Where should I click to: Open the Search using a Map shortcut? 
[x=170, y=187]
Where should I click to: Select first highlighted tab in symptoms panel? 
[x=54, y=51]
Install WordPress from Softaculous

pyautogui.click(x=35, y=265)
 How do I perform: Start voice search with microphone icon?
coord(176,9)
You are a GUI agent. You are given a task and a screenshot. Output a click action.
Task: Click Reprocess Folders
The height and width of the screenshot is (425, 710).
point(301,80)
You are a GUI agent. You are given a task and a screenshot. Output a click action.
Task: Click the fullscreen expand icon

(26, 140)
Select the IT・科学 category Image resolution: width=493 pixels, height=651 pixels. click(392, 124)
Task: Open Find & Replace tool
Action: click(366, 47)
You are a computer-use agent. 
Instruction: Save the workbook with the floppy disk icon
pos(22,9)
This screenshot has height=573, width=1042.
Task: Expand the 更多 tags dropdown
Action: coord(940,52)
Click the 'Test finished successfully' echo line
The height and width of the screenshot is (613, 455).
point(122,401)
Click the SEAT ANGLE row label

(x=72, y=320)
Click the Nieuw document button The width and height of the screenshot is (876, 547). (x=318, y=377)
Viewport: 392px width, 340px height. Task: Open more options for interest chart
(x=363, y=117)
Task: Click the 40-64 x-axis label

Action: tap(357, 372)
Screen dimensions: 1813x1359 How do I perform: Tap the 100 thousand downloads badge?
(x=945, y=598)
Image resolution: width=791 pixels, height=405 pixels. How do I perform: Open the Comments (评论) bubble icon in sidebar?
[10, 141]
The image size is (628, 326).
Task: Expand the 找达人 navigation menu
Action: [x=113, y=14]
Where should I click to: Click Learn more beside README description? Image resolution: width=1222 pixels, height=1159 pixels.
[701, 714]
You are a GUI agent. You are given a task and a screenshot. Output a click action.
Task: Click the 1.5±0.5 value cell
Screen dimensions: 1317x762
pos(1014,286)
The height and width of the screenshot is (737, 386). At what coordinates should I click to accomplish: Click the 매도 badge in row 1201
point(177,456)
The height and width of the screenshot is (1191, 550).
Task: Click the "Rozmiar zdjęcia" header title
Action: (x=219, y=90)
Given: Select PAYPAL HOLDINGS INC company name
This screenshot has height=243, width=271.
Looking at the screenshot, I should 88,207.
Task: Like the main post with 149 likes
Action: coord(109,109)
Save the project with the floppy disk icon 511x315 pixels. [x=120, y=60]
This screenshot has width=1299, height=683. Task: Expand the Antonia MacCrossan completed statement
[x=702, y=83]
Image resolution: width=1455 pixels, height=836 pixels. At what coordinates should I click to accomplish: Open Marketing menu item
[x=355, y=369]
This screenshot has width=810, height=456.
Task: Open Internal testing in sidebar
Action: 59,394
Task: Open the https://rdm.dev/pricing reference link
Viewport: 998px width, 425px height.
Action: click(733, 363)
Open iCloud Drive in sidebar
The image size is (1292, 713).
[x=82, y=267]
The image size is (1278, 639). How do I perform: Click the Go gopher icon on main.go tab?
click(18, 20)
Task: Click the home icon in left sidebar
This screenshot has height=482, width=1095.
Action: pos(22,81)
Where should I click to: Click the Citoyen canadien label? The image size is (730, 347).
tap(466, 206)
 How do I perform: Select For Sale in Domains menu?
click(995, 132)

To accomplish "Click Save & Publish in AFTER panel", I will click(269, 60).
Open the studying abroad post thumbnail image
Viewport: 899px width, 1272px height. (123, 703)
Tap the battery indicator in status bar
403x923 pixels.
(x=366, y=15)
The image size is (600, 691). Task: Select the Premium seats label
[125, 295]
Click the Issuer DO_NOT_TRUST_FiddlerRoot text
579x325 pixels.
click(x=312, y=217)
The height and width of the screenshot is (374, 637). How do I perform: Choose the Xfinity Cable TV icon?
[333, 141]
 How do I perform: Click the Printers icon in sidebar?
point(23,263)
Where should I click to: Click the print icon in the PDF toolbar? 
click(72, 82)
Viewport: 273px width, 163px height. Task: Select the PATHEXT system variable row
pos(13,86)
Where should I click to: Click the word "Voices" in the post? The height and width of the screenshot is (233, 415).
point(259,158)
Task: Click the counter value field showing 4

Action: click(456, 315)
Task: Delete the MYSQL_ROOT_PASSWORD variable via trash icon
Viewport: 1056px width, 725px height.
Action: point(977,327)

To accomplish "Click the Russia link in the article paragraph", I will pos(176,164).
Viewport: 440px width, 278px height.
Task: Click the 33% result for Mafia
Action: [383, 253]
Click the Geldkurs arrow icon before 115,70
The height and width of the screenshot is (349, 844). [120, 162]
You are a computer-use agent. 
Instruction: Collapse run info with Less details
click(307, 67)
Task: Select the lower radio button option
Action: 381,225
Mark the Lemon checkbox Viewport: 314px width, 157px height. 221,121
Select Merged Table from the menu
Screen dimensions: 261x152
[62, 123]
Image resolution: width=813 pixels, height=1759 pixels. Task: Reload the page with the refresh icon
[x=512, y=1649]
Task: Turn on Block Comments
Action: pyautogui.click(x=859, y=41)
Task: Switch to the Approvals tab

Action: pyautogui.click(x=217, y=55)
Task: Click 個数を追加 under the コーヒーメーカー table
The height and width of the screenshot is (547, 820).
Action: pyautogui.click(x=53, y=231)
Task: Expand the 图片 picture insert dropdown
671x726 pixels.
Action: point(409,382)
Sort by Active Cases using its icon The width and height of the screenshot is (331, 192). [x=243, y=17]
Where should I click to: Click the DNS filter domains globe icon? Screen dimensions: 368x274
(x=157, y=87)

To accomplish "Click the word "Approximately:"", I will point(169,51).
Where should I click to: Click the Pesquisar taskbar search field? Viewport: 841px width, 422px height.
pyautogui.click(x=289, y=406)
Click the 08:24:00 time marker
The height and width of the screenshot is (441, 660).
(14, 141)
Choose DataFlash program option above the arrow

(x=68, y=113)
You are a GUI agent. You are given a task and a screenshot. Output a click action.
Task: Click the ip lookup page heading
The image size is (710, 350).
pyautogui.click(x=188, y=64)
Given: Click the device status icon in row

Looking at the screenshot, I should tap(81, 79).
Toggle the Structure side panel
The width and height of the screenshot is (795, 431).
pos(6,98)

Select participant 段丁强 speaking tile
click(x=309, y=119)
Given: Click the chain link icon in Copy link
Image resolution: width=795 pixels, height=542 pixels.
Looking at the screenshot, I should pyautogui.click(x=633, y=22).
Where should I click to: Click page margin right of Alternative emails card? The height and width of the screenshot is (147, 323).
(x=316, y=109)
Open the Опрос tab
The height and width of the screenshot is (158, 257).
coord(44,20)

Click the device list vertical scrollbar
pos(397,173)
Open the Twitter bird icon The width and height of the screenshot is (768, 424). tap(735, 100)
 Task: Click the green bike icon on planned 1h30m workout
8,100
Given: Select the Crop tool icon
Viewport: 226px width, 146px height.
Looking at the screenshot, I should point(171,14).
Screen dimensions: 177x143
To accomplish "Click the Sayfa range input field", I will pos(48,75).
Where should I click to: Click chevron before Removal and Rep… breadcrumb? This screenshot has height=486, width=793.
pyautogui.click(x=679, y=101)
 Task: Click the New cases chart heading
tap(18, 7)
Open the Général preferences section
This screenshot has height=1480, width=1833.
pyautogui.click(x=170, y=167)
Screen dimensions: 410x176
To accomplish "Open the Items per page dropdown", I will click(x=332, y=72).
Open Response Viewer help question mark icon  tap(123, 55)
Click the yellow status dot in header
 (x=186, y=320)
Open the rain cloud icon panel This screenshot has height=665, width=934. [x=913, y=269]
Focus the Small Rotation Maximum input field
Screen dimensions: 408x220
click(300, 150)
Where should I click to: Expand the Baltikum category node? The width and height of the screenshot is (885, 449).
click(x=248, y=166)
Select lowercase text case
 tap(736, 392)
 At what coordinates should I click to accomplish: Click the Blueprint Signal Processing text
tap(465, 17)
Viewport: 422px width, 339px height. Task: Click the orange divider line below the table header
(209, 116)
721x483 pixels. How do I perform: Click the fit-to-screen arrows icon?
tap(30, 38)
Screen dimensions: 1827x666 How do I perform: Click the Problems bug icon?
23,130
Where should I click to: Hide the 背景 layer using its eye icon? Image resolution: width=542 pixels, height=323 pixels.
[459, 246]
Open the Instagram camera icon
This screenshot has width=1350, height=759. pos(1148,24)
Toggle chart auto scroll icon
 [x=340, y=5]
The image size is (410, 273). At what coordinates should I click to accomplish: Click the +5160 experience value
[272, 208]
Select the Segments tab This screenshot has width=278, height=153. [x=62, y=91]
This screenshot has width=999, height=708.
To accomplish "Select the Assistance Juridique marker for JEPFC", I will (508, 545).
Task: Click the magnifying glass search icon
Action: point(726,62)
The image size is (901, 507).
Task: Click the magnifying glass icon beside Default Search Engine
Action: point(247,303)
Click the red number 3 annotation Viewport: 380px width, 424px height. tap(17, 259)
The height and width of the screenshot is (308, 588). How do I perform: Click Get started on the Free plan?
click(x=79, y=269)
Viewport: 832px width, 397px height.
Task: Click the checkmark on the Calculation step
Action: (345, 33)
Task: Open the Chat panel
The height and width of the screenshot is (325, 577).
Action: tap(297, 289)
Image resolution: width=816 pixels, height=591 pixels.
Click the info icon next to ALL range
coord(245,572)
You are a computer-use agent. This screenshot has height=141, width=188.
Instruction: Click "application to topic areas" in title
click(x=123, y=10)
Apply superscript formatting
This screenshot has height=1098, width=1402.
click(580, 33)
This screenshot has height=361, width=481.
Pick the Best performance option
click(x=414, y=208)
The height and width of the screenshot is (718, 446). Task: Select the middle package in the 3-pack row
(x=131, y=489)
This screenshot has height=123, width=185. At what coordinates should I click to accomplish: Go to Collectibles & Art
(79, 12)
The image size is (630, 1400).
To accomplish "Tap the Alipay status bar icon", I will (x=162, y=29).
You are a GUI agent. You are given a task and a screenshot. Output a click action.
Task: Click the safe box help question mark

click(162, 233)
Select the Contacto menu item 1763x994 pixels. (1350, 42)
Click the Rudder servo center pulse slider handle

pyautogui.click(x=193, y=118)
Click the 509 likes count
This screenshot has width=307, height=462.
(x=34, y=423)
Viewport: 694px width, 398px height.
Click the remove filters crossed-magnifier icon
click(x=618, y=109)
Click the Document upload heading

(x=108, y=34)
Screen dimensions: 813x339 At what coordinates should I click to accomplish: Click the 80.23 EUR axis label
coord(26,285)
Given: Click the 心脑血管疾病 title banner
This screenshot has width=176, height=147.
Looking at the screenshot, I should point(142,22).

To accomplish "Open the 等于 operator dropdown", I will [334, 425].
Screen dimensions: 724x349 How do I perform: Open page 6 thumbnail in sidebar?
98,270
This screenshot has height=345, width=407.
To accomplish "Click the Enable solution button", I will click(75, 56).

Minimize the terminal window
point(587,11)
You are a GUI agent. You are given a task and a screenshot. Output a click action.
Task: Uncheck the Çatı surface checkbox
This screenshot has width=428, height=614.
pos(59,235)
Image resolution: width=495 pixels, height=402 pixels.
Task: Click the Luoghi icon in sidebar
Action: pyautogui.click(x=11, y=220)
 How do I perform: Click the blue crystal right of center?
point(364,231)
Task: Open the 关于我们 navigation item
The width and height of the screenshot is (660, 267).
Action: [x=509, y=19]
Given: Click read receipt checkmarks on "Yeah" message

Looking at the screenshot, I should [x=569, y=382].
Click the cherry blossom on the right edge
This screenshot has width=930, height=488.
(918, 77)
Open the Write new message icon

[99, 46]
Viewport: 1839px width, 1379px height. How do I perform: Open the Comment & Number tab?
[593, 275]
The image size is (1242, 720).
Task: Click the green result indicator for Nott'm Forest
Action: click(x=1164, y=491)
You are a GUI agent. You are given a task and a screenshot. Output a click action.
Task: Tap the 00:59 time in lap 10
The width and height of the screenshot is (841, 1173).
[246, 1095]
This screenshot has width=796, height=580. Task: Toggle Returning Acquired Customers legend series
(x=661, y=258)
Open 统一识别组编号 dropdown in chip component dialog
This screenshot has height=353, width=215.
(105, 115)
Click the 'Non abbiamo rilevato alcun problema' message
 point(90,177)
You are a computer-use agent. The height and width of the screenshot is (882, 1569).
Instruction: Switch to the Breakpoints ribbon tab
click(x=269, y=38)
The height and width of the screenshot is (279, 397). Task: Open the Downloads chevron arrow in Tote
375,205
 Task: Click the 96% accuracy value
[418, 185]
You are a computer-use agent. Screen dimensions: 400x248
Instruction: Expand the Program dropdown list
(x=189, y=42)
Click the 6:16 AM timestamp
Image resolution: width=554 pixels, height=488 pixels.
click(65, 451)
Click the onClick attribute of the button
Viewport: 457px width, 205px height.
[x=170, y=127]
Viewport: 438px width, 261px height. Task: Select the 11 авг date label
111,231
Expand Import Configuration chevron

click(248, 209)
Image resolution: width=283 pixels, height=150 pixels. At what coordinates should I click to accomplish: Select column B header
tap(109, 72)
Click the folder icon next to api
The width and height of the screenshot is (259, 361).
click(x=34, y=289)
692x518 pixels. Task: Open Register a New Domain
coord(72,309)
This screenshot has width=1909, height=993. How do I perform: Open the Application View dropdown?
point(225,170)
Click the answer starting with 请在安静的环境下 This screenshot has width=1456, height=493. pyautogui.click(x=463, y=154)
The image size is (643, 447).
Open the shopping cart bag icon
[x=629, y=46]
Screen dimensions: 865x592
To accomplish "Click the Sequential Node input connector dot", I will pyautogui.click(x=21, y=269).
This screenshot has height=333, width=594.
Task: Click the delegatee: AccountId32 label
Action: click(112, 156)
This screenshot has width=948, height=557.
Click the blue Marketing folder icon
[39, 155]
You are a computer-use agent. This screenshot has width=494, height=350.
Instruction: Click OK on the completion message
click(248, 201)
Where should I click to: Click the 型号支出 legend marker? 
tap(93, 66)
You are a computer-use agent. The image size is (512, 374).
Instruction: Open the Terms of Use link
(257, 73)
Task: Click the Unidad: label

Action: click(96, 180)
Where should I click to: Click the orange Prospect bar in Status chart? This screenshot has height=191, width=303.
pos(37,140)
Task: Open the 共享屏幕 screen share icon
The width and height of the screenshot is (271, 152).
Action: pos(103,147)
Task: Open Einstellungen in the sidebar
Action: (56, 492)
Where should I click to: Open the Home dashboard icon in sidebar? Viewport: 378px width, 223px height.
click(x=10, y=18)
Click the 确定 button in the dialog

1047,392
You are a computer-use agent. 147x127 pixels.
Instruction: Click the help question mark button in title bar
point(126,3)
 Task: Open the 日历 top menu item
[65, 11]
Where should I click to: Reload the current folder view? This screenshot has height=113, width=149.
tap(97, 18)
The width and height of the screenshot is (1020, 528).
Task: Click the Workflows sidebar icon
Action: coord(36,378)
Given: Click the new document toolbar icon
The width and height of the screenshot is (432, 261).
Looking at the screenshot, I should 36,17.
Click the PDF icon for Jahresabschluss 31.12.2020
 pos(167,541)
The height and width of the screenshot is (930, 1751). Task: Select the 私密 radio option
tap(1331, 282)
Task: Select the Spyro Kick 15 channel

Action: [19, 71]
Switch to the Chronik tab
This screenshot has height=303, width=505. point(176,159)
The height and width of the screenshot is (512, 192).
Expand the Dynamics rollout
* * *
STATED TASK: Update the entries beginning at the line containing "Image resolution: width=813" and ending after the line containing "Looking at the screenshot, I should tap(81, 79).". Change "Approvals" to "Reviews" and leave everything else as it is.

FINAL RESULT:
Image resolution: width=813 pixels, height=1759 pixels. Task: Reload the page with the refresh icon
[x=512, y=1649]
Task: Turn on Block Comments
Action: pyautogui.click(x=859, y=41)
Task: Switch to the Reviews tab

Action: pyautogui.click(x=217, y=55)
Task: Click 個数を追加 under the コーヒーメーカー table
The height and width of the screenshot is (547, 820).
Action: pyautogui.click(x=53, y=231)
Task: Expand the 图片 picture insert dropdown
671x726 pixels.
Action: point(409,382)
Sort by Active Cases using its icon The width and height of the screenshot is (331, 192). [x=243, y=17]
Where should I click to: Click the DNS filter domains globe icon? Screen dimensions: 368x274
(x=157, y=87)

To accomplish "Click the word "Approximately:"", I will point(169,51).
Where should I click to: Click the Pesquisar taskbar search field? Viewport: 841px width, 422px height.
pyautogui.click(x=289, y=406)
Click the 08:24:00 time marker
The height and width of the screenshot is (441, 660).
(14, 141)
Choose DataFlash program option above the arrow

(x=68, y=113)
You are a GUI agent. You are given a task and a screenshot. Output a click action.
Task: Click the ip lookup page heading
The image size is (710, 350).
pyautogui.click(x=188, y=64)
Given: Click the device status icon in row

Looking at the screenshot, I should tap(81, 79).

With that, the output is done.